Sur un air de jazz manouche, la chouette s'emballe, sourires et pleurs — signe des temps.

  • Photo du rédacteur: Patrice Snoeck
    Patrice Snoeck
  • 29 oct.
  • 7 min de lecture
Le journal d'un chef de Bord qui mène une vie de Voyageur de commerce en faisant Commerce de voyageurs.
Le journal d'un chef de Bord qui mène une vie de Voyageur de commerce en faisant Commerce de voyageurs.

La GPT dure quatre jours à zigzaguer entre l'Alsace et la Lorraine avec un passage dans la capitale, on amènera les mirabelles !

Et on en vu des vertes et des pas mures. Il y a eu des pleurs, des sourires, et même des larmes.

Le week end, c'est spécial, on se lâche, on se fâche, on se lasse aussi. Heureusement que ca ne dure que deux jours.


Jeudi éthique et des tocs


Dans la salle d’attente des contrôleurs, qui ressemble à une salle d’attente de dispensaire, les contrôleurs échangent quelques infos en attendant d’aller arracher des dents.
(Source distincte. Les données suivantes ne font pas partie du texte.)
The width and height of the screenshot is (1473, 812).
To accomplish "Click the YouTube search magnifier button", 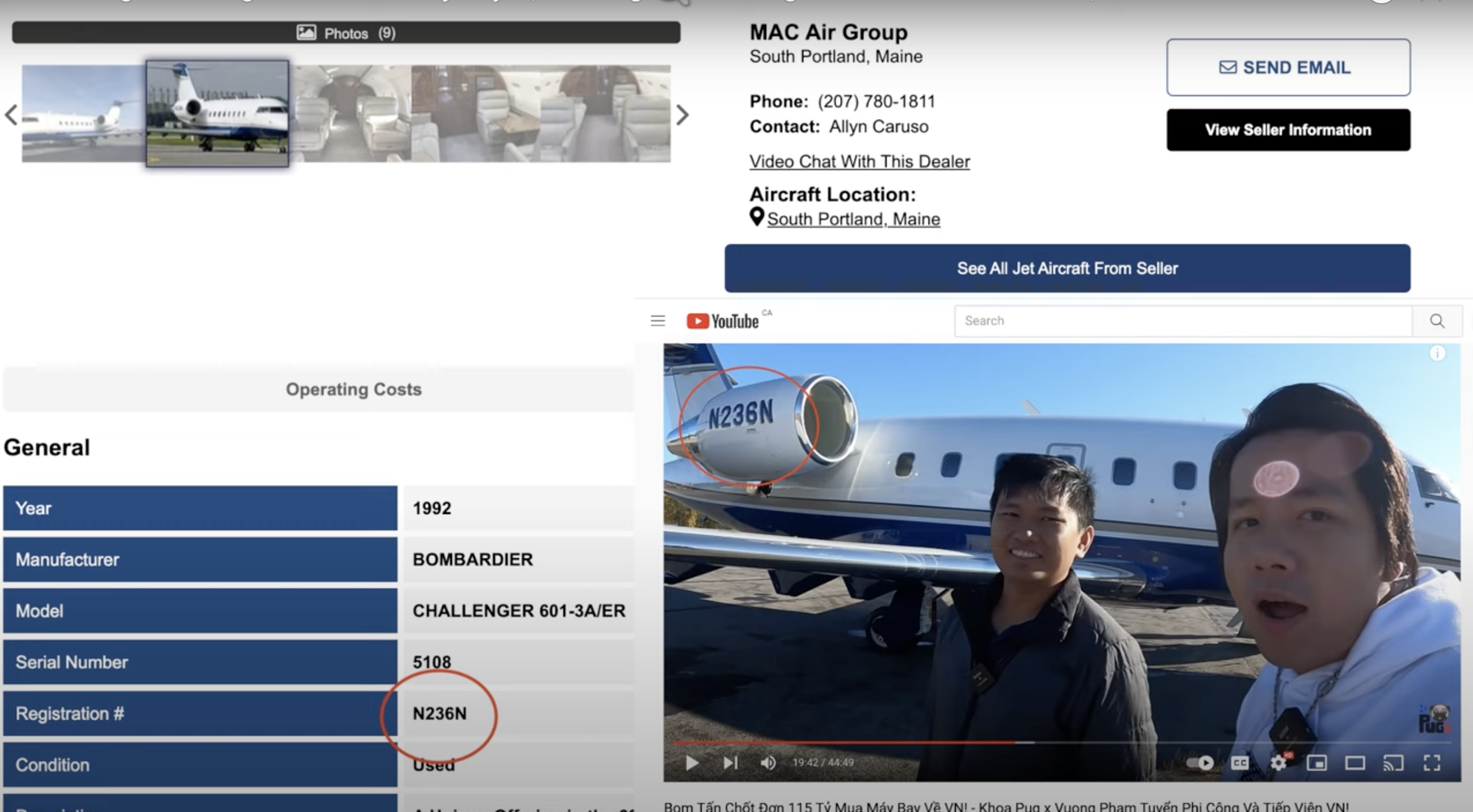I will (1437, 321).
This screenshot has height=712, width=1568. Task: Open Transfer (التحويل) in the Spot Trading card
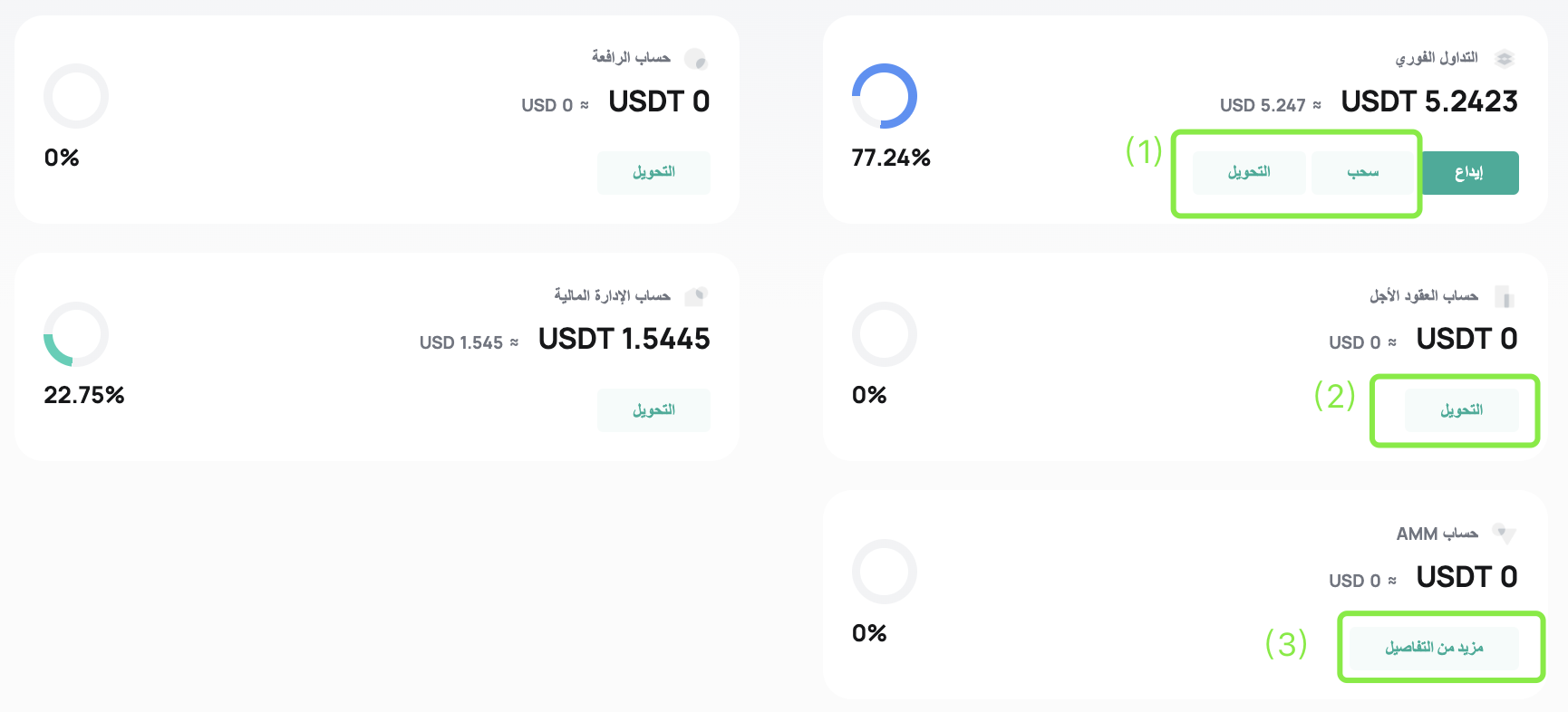1249,172
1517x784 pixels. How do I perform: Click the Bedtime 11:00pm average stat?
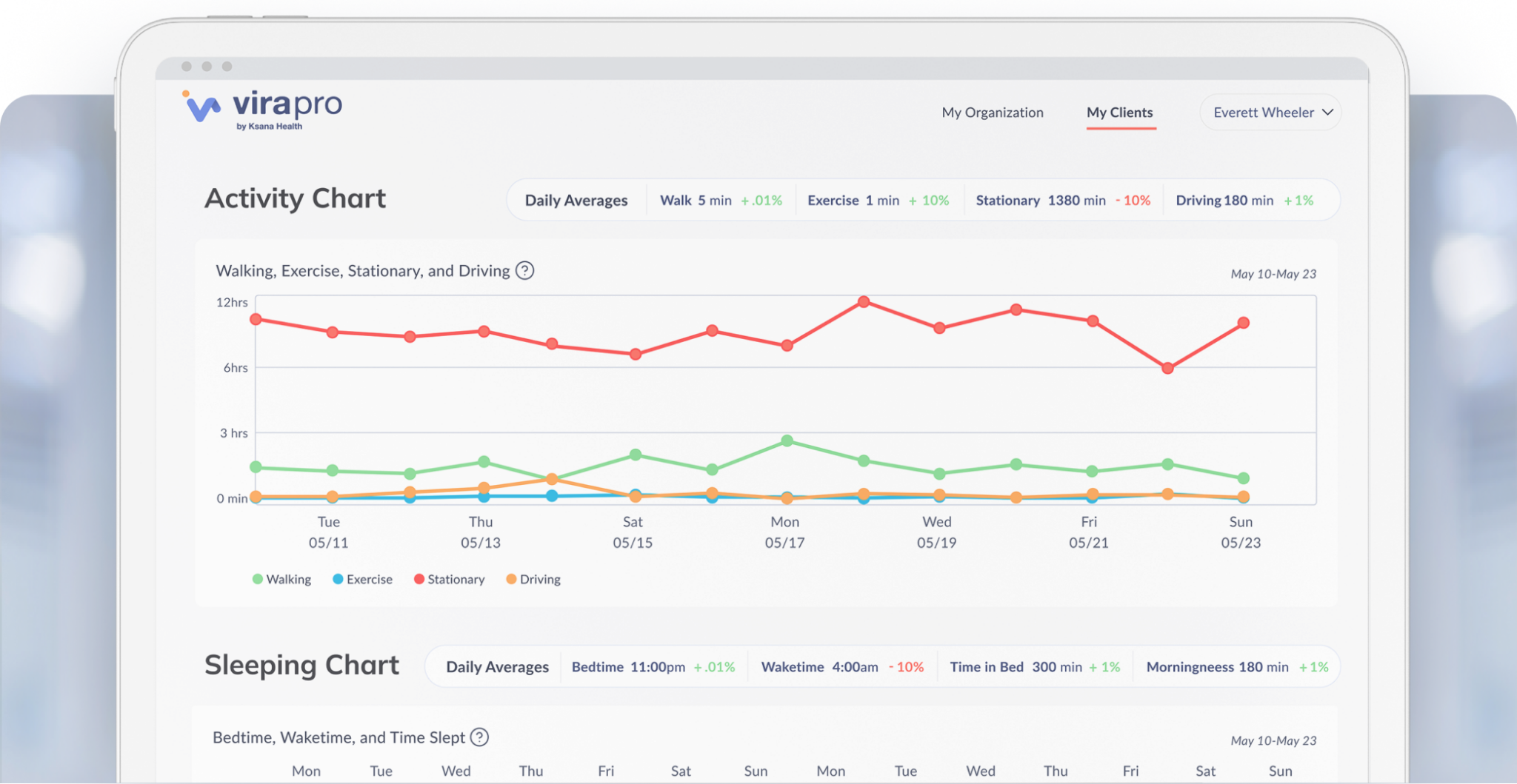tap(653, 667)
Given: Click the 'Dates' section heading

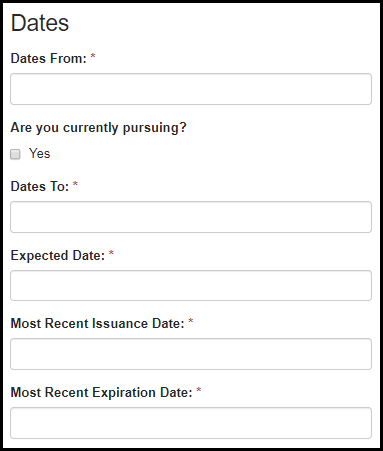Looking at the screenshot, I should coord(40,23).
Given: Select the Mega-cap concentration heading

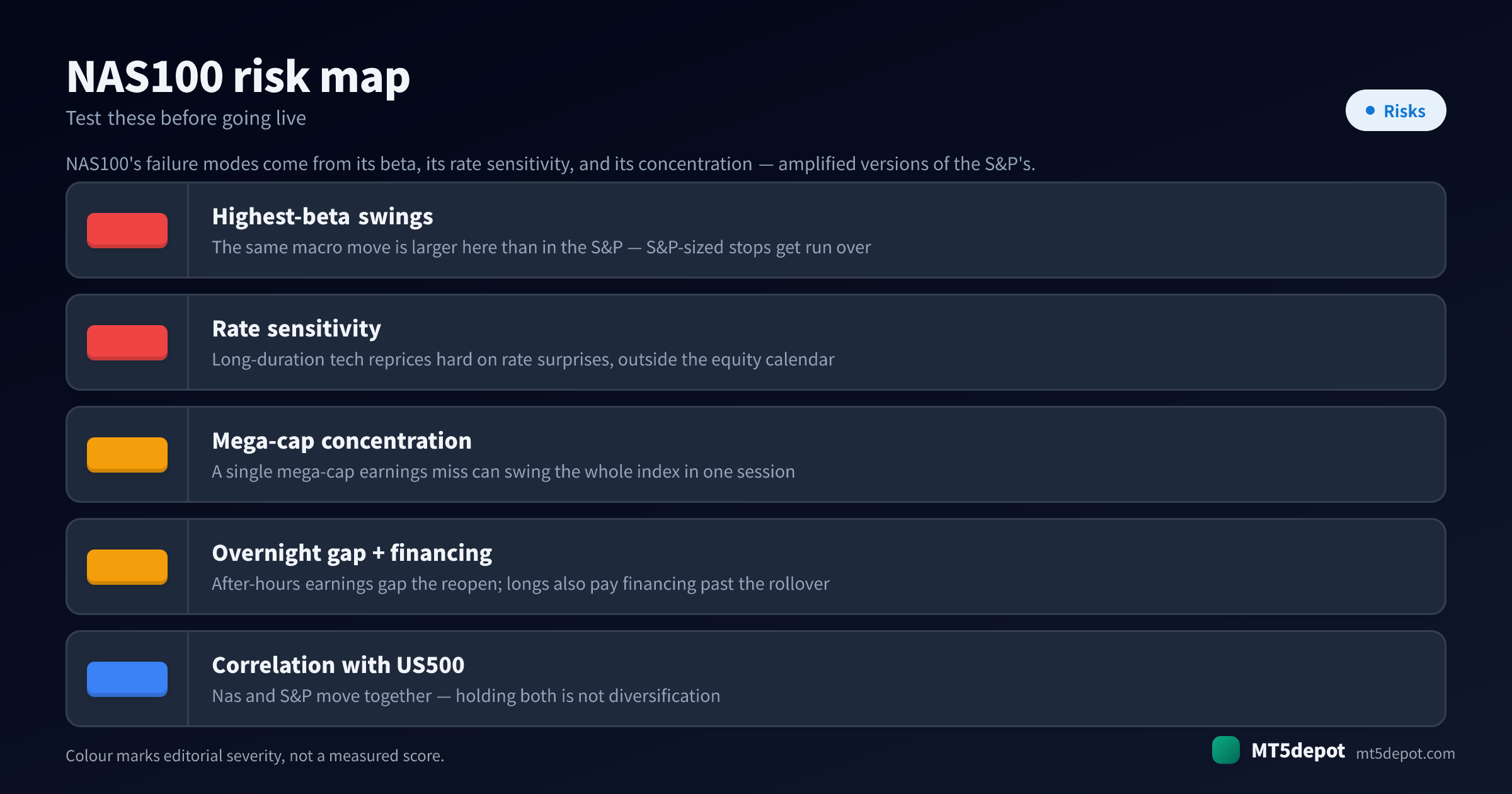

La parole étant désormais réglementée depuis que l’éthique s’en est mêlée, je ne parle plus pour ma part qu’en présence d’au moins trois collègues, pour disposer au moins d’un avocat si l’autre se transforme en procureur et demande systématiquement à tous de bien vouloir collationner qu’ils ont bien compris mes propos quand je m’aventure encore à faire une blague.

Votre serviteur, qui a la langue naturellement fourchue, se prend à s’autocensurer en tambouillant dans ce wok.


Mais rapidement, on quitte cette terre trop ferme pour aller sur les rails où, là au moins, on file forcément droit.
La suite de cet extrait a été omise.